** Records for this exercise follows **

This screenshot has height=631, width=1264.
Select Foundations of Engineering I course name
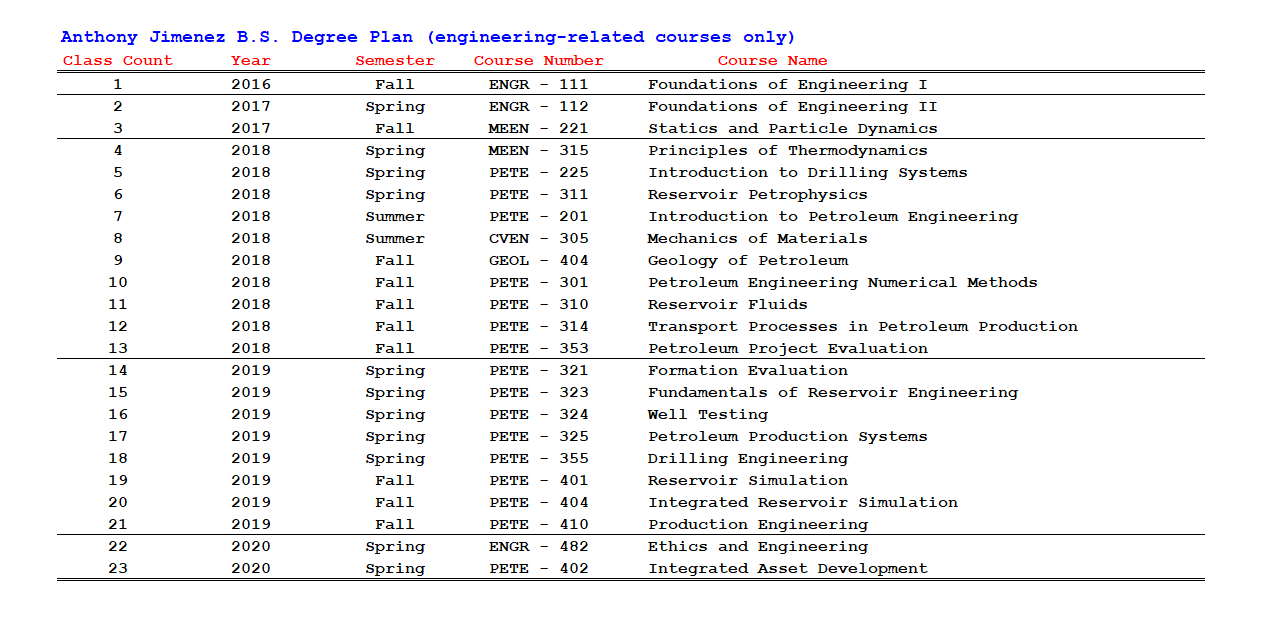[788, 85]
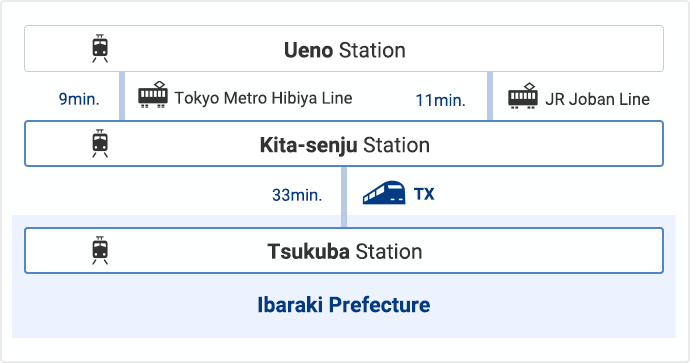Select the Ueno Station label
This screenshot has width=690, height=363.
345,50
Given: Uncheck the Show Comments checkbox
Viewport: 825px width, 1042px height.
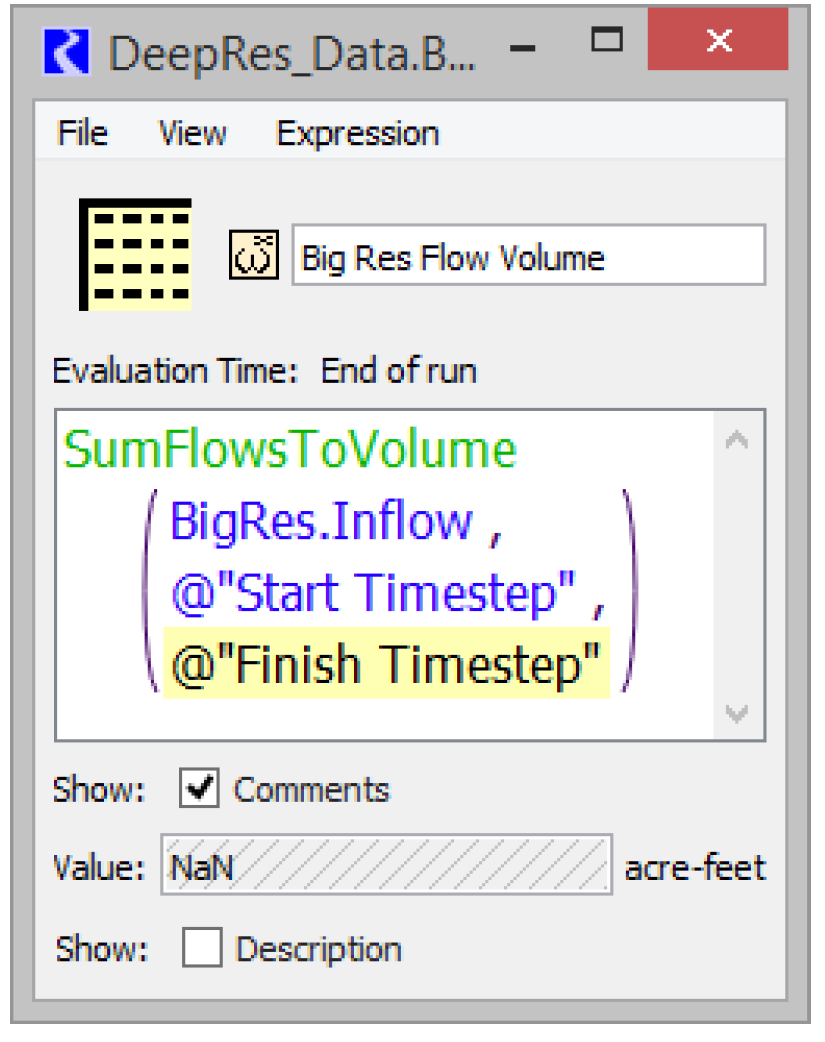Looking at the screenshot, I should tap(200, 789).
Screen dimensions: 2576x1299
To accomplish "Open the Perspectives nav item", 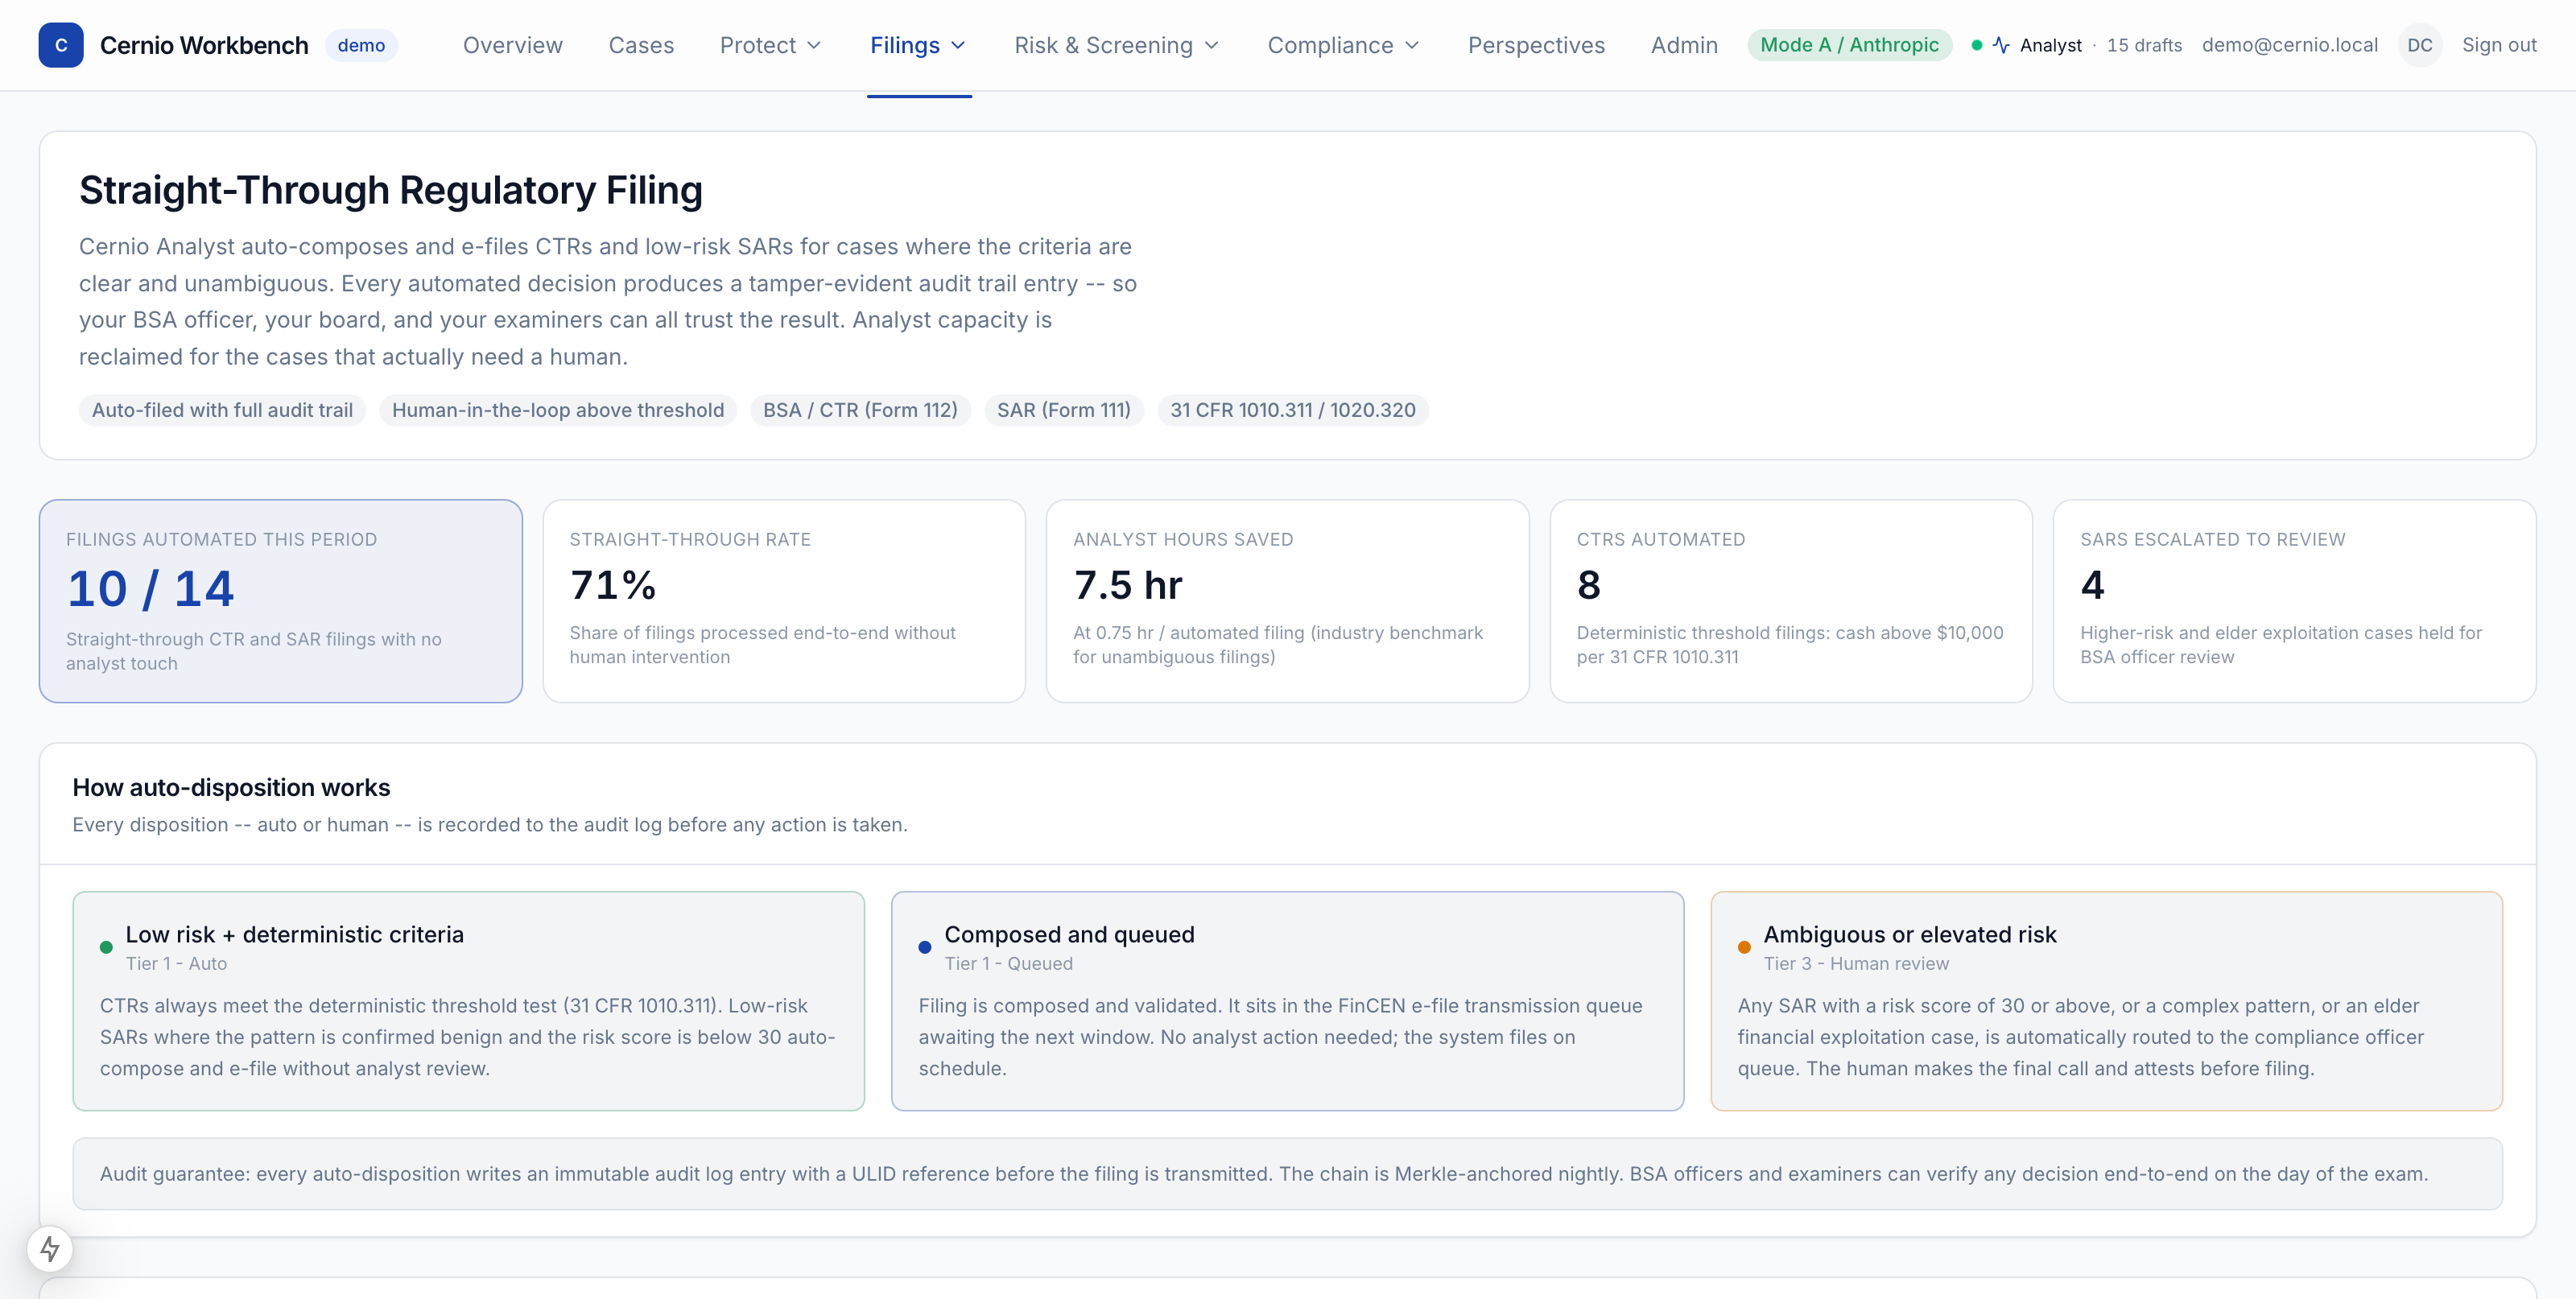I will tap(1536, 45).
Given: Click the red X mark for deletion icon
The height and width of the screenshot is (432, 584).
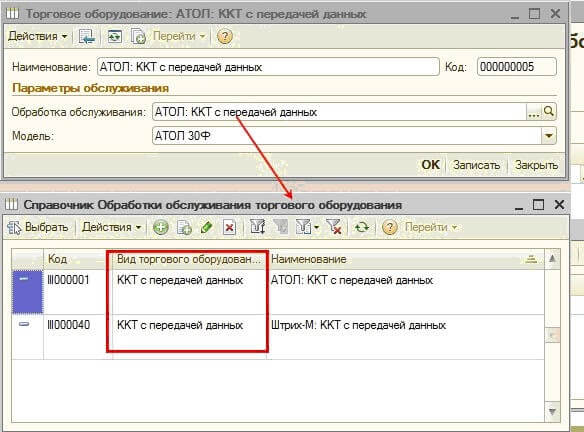Looking at the screenshot, I should click(x=229, y=227).
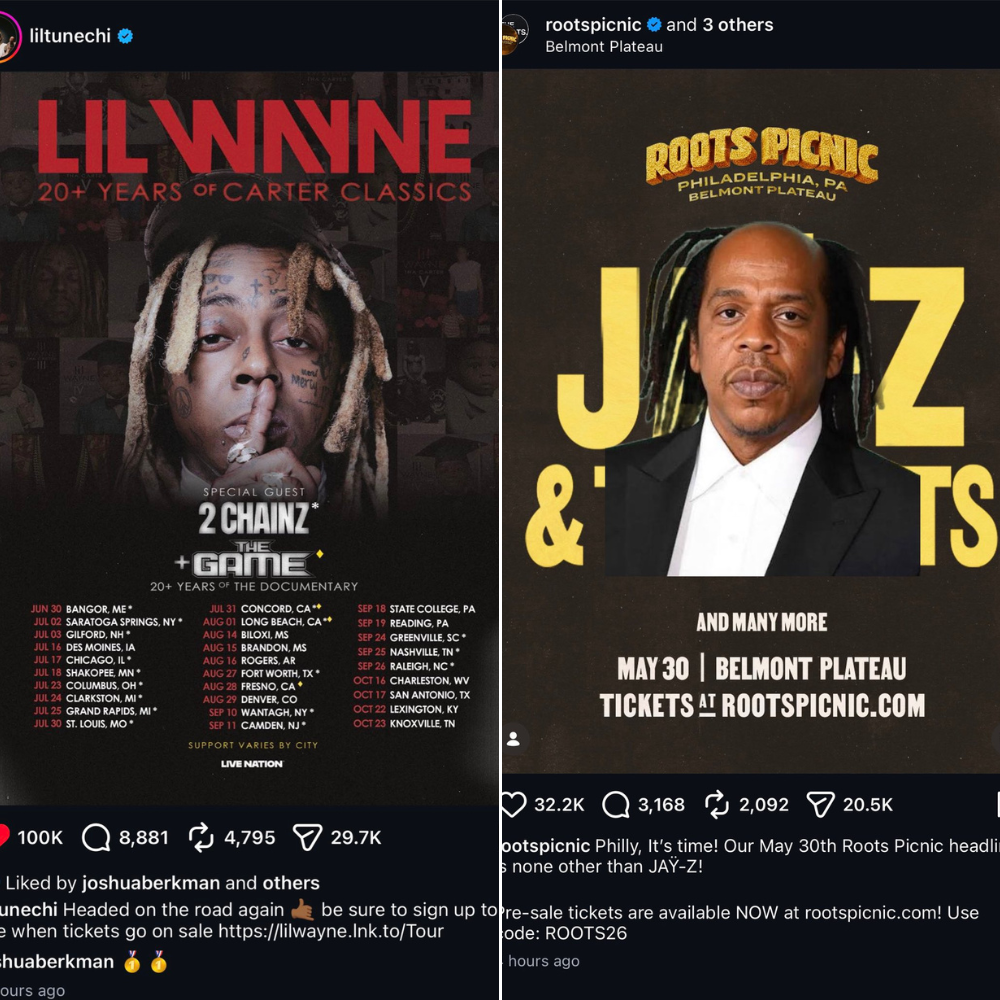Image resolution: width=1000 pixels, height=1000 pixels.
Task: Open comments on the Lil Wayne tour post
Action: click(96, 837)
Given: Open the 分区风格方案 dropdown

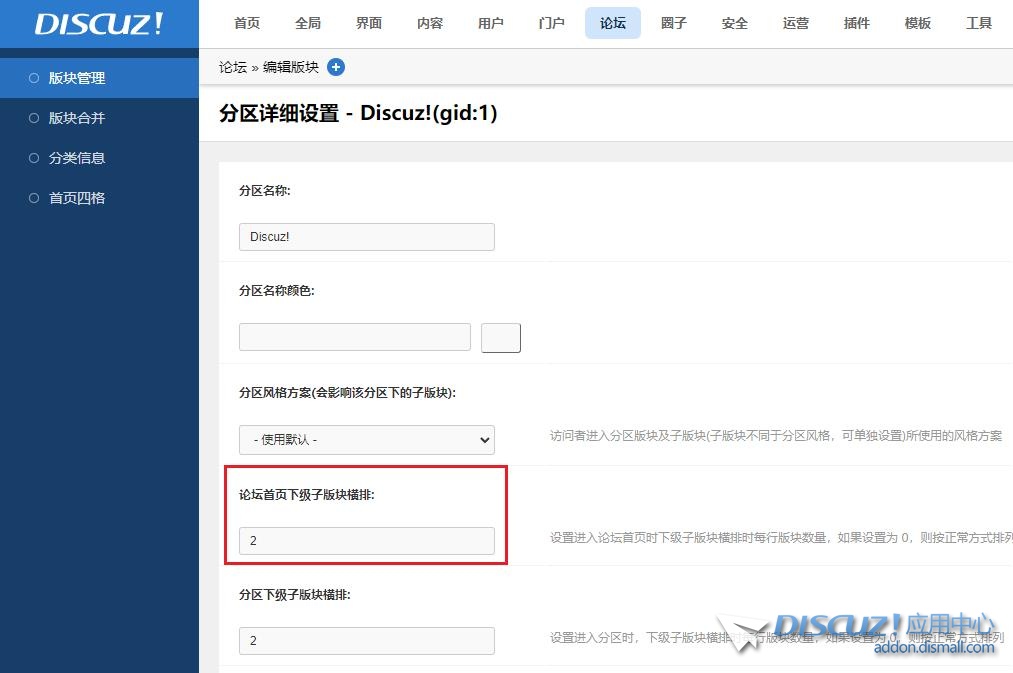Looking at the screenshot, I should click(366, 440).
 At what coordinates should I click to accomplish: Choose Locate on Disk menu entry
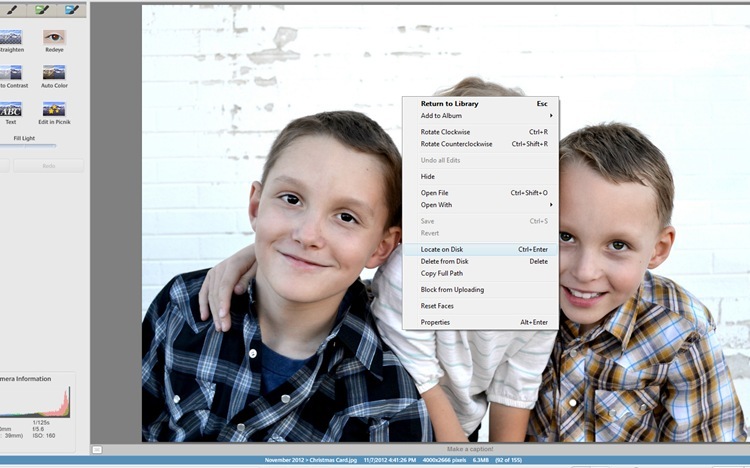[480, 249]
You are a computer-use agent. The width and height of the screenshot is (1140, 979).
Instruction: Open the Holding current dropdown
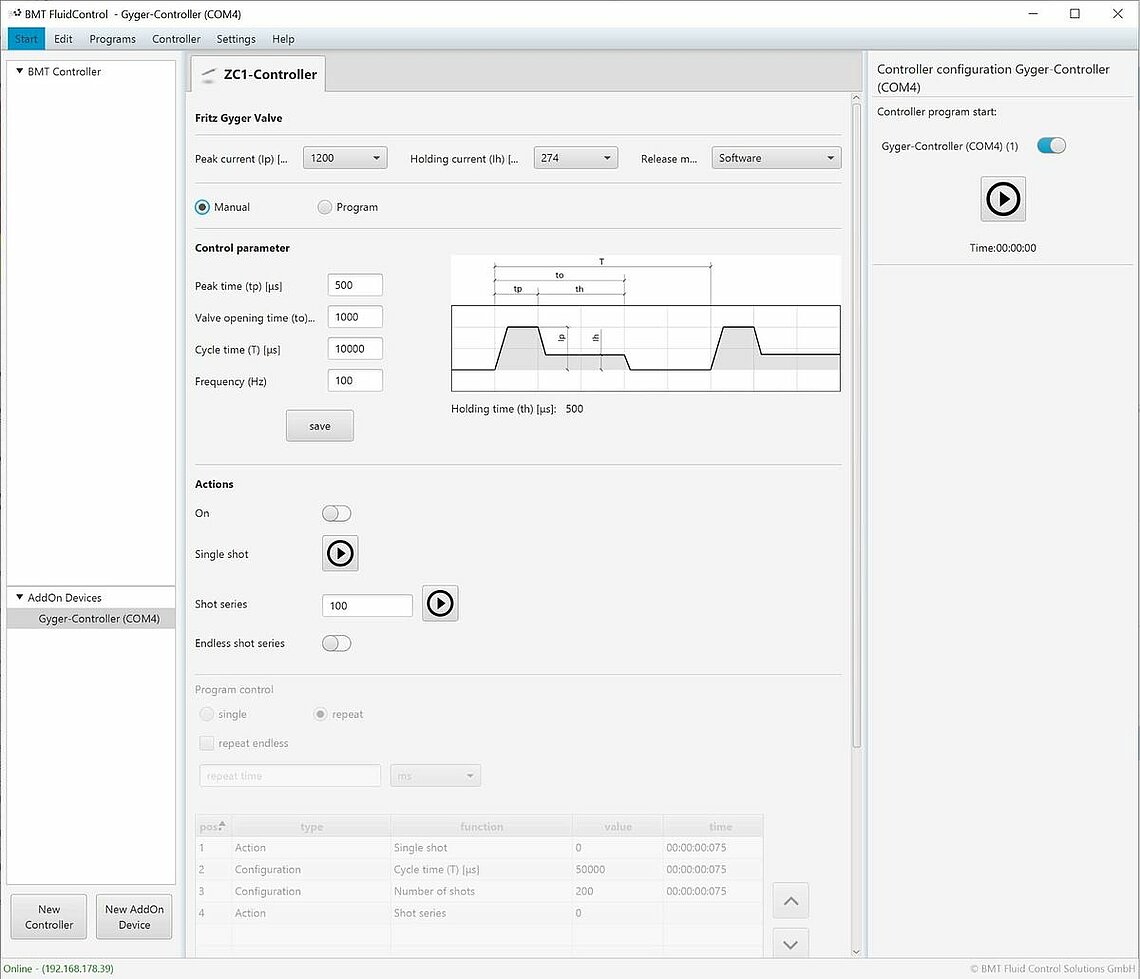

** End of Records for this exercise **

Your goal - Begin at the line that contains "Given: Open the 分区风格方案 dropdown" and transcribe every line through the end of the listing, exactly as written. Omit the pictures.

Finished exercise -
Given: Open the 分区风格方案 dropdown

Looking at the screenshot, I should click(366, 440).
 At what coordinates should I click to accomplish: Choose Locate on Disk menu entry
[480, 249]
You are a computer-use agent. The width and height of the screenshot is (1140, 979).
Instruction: Open the Holding current dropdown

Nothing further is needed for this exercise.